What you will do: For each record that follows, write out an identical copy.
[Opening Records to use section]
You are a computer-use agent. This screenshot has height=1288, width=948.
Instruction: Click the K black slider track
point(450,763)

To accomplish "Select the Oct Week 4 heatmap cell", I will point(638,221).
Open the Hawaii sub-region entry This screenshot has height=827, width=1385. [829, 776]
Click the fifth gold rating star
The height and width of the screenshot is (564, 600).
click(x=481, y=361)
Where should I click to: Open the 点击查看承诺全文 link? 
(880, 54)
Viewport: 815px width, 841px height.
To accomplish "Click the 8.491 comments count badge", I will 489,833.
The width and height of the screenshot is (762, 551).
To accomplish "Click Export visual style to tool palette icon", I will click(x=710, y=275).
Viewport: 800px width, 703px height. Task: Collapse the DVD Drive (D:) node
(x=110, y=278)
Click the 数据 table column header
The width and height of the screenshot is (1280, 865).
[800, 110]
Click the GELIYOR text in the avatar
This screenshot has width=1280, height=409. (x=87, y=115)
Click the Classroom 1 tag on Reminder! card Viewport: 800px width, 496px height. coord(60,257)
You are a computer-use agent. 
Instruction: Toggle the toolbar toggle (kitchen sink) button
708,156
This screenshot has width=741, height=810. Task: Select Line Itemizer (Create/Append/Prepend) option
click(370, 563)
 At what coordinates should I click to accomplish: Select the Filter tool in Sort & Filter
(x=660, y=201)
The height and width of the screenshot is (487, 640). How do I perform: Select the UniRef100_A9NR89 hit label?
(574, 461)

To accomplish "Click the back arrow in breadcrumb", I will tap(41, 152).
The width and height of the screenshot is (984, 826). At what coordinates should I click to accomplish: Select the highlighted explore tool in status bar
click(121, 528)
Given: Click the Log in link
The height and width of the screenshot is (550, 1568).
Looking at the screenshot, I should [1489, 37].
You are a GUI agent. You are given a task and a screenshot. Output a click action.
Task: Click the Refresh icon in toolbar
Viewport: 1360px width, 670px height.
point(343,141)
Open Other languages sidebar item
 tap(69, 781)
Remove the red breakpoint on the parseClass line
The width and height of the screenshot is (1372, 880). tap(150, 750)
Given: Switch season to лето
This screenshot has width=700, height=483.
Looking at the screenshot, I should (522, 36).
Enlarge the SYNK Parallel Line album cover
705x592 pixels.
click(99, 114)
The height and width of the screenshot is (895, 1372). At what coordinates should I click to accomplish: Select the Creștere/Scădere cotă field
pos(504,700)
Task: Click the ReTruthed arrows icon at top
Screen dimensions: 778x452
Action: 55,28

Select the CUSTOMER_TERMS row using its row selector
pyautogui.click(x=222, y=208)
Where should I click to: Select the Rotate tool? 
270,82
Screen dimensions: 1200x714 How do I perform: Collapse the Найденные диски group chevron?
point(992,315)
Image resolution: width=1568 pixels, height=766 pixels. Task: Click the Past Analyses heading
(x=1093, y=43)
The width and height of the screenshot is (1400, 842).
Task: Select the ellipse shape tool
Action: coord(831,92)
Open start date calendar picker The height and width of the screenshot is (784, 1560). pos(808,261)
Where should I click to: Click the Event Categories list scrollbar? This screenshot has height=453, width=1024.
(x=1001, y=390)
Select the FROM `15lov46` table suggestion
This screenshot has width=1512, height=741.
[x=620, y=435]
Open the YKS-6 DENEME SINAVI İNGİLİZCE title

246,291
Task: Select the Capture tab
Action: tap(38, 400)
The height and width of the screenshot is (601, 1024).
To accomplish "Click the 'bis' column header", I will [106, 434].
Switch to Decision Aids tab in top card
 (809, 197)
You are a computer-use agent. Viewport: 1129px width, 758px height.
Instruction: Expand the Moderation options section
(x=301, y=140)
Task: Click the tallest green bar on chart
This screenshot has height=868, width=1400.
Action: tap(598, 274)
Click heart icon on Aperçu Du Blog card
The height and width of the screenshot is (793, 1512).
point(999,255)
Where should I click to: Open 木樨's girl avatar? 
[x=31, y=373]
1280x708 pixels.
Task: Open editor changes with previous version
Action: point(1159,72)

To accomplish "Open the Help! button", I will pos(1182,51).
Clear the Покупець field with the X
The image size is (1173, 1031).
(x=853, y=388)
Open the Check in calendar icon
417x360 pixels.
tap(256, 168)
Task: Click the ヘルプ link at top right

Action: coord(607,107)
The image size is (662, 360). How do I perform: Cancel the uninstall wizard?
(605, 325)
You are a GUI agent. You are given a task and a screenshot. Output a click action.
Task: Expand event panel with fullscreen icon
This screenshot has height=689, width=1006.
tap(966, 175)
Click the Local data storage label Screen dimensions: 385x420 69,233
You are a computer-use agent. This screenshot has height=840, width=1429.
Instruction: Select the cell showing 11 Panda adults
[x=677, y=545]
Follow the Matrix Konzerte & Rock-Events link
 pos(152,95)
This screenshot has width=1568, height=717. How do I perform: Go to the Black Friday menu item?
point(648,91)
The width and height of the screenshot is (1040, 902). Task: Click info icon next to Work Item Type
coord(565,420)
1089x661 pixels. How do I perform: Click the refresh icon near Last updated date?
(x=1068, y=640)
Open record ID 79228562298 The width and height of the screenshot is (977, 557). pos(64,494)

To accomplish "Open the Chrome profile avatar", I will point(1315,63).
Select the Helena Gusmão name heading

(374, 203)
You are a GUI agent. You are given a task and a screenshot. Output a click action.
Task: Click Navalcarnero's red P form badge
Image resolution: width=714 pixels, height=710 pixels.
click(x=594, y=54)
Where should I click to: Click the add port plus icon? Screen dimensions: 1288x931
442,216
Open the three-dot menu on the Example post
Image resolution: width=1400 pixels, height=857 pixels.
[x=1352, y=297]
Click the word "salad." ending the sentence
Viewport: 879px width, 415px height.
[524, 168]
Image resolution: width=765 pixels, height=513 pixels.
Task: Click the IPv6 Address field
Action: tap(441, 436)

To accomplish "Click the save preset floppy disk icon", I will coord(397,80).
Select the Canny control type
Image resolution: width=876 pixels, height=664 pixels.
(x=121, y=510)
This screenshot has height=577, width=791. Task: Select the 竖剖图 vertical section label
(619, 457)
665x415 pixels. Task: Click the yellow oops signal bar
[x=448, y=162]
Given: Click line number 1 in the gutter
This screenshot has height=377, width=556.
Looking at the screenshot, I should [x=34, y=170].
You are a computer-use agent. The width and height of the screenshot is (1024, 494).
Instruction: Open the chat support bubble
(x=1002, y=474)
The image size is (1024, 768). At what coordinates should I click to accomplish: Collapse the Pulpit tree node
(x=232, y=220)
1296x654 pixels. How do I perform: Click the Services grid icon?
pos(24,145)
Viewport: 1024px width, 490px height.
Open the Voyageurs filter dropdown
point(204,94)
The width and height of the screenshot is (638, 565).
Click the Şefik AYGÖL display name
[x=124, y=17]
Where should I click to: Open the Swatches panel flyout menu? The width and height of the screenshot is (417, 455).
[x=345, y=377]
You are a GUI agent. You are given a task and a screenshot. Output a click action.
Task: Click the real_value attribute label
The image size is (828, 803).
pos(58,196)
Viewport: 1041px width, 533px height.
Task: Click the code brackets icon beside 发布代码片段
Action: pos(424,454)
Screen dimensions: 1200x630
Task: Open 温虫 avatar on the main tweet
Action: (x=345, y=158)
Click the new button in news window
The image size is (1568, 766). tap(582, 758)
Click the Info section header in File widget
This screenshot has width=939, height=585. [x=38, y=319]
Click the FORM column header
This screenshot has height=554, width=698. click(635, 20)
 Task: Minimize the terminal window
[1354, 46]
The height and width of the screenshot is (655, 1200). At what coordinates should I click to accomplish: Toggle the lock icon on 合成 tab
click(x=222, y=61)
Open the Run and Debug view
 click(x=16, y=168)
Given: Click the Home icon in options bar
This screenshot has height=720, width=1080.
[Closing Records to use section]
Solution to this task:
You are a computer-use agent. This screenshot has height=1288, width=948.
Instruction: Click the K black slider track
point(450,763)

To accomplish "Select the Oct Week 4 heatmap cell", I will point(638,221).
Open the Hawaii sub-region entry This screenshot has height=827, width=1385. [829, 776]
Click the fifth gold rating star
The height and width of the screenshot is (564, 600).
click(x=481, y=361)
Where should I click to: Open the 点击查看承诺全文 link? 
(880, 54)
Viewport: 815px width, 841px height.
To accomplish "Click the 8.491 comments count badge", I will 489,833.
The width and height of the screenshot is (762, 551).
To accomplish "Click Export visual style to tool palette icon", I will click(x=710, y=275).
Viewport: 800px width, 703px height. Task: Collapse the DVD Drive (D:) node
(x=110, y=278)
Click the 数据 table column header
The width and height of the screenshot is (1280, 865).
[800, 110]
Click the GELIYOR text in the avatar
This screenshot has width=1280, height=409. (x=87, y=115)
Click the Classroom 1 tag on Reminder! card Viewport: 800px width, 496px height. coord(60,257)
You are a computer-use agent. 
Instruction: Toggle the toolbar toggle (kitchen sink) button
708,156
This screenshot has width=741, height=810. Task: Select Line Itemizer (Create/Append/Prepend) option
click(370, 563)
 At what coordinates should I click to accomplish: Select the Filter tool in Sort & Filter
(x=660, y=201)
The height and width of the screenshot is (487, 640). How do I perform: Select the UniRef100_A9NR89 hit label?
(574, 461)

To accomplish "Click the back arrow in breadcrumb", I will tap(41, 152).
The width and height of the screenshot is (984, 826). At what coordinates should I click to accomplish: Select the highlighted explore tool in status bar
click(121, 528)
Given: Click the Log in link
The height and width of the screenshot is (550, 1568).
Looking at the screenshot, I should [1489, 37].
You are a GUI agent. You are given a task and a screenshot. Output a click action.
Task: Click the Refresh icon in toolbar
Viewport: 1360px width, 670px height.
point(343,141)
Open Other languages sidebar item
 tap(69, 781)
Remove the red breakpoint on the parseClass line
The width and height of the screenshot is (1372, 880). tap(150, 750)
Given: Switch season to лето
This screenshot has width=700, height=483.
Looking at the screenshot, I should (522, 36).
Enlarge the SYNK Parallel Line album cover
705x592 pixels.
click(99, 114)
The height and width of the screenshot is (895, 1372). At what coordinates should I click to accomplish: Select the Creștere/Scădere cotă field
pos(504,700)
Task: Click the ReTruthed arrows icon at top
Screen dimensions: 778x452
Action: 55,28

Select the CUSTOMER_TERMS row using its row selector
pyautogui.click(x=222, y=208)
Where should I click to: Select the Rotate tool? 
270,82
Screen dimensions: 1200x714 How do I perform: Collapse the Найденные диски group chevron?
point(992,315)
Image resolution: width=1568 pixels, height=766 pixels. Task: Click the Past Analyses heading
(x=1093, y=43)
The width and height of the screenshot is (1400, 842).
Task: Select the ellipse shape tool
Action: coord(831,92)
Open start date calendar picker The height and width of the screenshot is (784, 1560). pos(808,261)
Where should I click to: Click the Event Categories list scrollbar? This screenshot has height=453, width=1024.
(x=1001, y=390)
Select the FROM `15lov46` table suggestion
This screenshot has width=1512, height=741.
[x=620, y=435]
Open the YKS-6 DENEME SINAVI İNGİLİZCE title

246,291
Task: Select the Capture tab
Action: tap(38, 400)
The height and width of the screenshot is (601, 1024).
To accomplish "Click the 'bis' column header", I will [106, 434].
Switch to Decision Aids tab in top card
 (809, 197)
You are a computer-use agent. Viewport: 1129px width, 758px height.
Instruction: Expand the Moderation options section
(x=301, y=140)
Task: Click the tallest green bar on chart
This screenshot has height=868, width=1400.
Action: tap(598, 274)
Click heart icon on Aperçu Du Blog card
The height and width of the screenshot is (793, 1512).
point(999,255)
Where should I click to: Open 木樨's girl avatar? 
[x=31, y=373]
1280x708 pixels.
Task: Open editor changes with previous version
Action: point(1159,72)

To accomplish "Open the Help! button", I will pos(1182,51).
Clear the Покупець field with the X
The image size is (1173, 1031).
(x=853, y=388)
Open the Check in calendar icon
417x360 pixels.
tap(256, 168)
Task: Click the ヘルプ link at top right

Action: coord(607,107)
The image size is (662, 360). How do I perform: Cancel the uninstall wizard?
(605, 325)
You are a GUI agent. You are given a task and a screenshot. Output a click action.
Task: Expand event panel with fullscreen icon
This screenshot has height=689, width=1006.
tap(966, 175)
Click the Local data storage label Screen dimensions: 385x420 69,233
You are a computer-use agent. This screenshot has height=840, width=1429.
Instruction: Select the cell showing 11 Panda adults
[x=677, y=545]
Follow the Matrix Konzerte & Rock-Events link
 pos(152,95)
This screenshot has width=1568, height=717. How do I perform: Go to the Black Friday menu item?
point(648,91)
The width and height of the screenshot is (1040, 902). Task: Click info icon next to Work Item Type
coord(565,420)
1089x661 pixels. How do I perform: Click the refresh icon near Last updated date?
(x=1068, y=640)
Open record ID 79228562298 The width and height of the screenshot is (977, 557). pos(64,494)

To accomplish "Open the Chrome profile avatar", I will point(1315,63).
Select the Helena Gusmão name heading

(374, 203)
You are a GUI agent. You are given a task and a screenshot. Output a click action.
Task: Click Navalcarnero's red P form badge
Image resolution: width=714 pixels, height=710 pixels.
click(x=594, y=54)
Where should I click to: Click the add port plus icon? Screen dimensions: 1288x931
442,216
Open the three-dot menu on the Example post
Image resolution: width=1400 pixels, height=857 pixels.
[x=1352, y=297]
Click the word "salad." ending the sentence
Viewport: 879px width, 415px height.
[524, 168]
Image resolution: width=765 pixels, height=513 pixels.
Task: Click the IPv6 Address field
Action: tap(441, 436)

To accomplish "Click the save preset floppy disk icon", I will coord(397,80).
Select the Canny control type
Image resolution: width=876 pixels, height=664 pixels.
(x=121, y=510)
This screenshot has height=577, width=791. Task: Select the 竖剖图 vertical section label
(619, 457)
665x415 pixels. Task: Click the yellow oops signal bar
[x=448, y=162]
Given: Click line number 1 in the gutter
This screenshot has height=377, width=556.
Looking at the screenshot, I should [x=34, y=170].
You are a computer-use agent. The width and height of the screenshot is (1024, 494).
Instruction: Open the chat support bubble
(x=1002, y=474)
The image size is (1024, 768). At what coordinates should I click to accomplish: Collapse the Pulpit tree node
(x=232, y=220)
1296x654 pixels. How do I perform: Click the Services grid icon?
pos(24,145)
Viewport: 1024px width, 490px height.
Open the Voyageurs filter dropdown
point(204,94)
The width and height of the screenshot is (638, 565).
Click the Şefik AYGÖL display name
[x=124, y=17]
Where should I click to: Open the Swatches panel flyout menu? The width and height of the screenshot is (417, 455).
[x=345, y=377]
You are a GUI agent. You are given a task and a screenshot. Output a click action.
Task: Click the real_value attribute label
The image size is (828, 803).
pos(58,196)
Viewport: 1041px width, 533px height.
Task: Click the code brackets icon beside 发布代码片段
Action: pos(424,454)
Screen dimensions: 1200x630
Task: Open 温虫 avatar on the main tweet
Action: (x=345, y=158)
Click the new button in news window
The image size is (1568, 766). tap(582, 758)
Click the Info section header in File widget
This screenshot has width=939, height=585. [x=38, y=319]
Click the FORM column header
This screenshot has height=554, width=698. click(635, 20)
 Task: Minimize the terminal window
[1354, 46]
The height and width of the screenshot is (655, 1200). At what coordinates should I click to accomplish: Toggle the lock icon on 合成 tab
click(x=222, y=61)
Open the Run and Debug view
 click(x=16, y=168)
Given: Click the Home icon in options bar
This screenshot has height=720, width=1080.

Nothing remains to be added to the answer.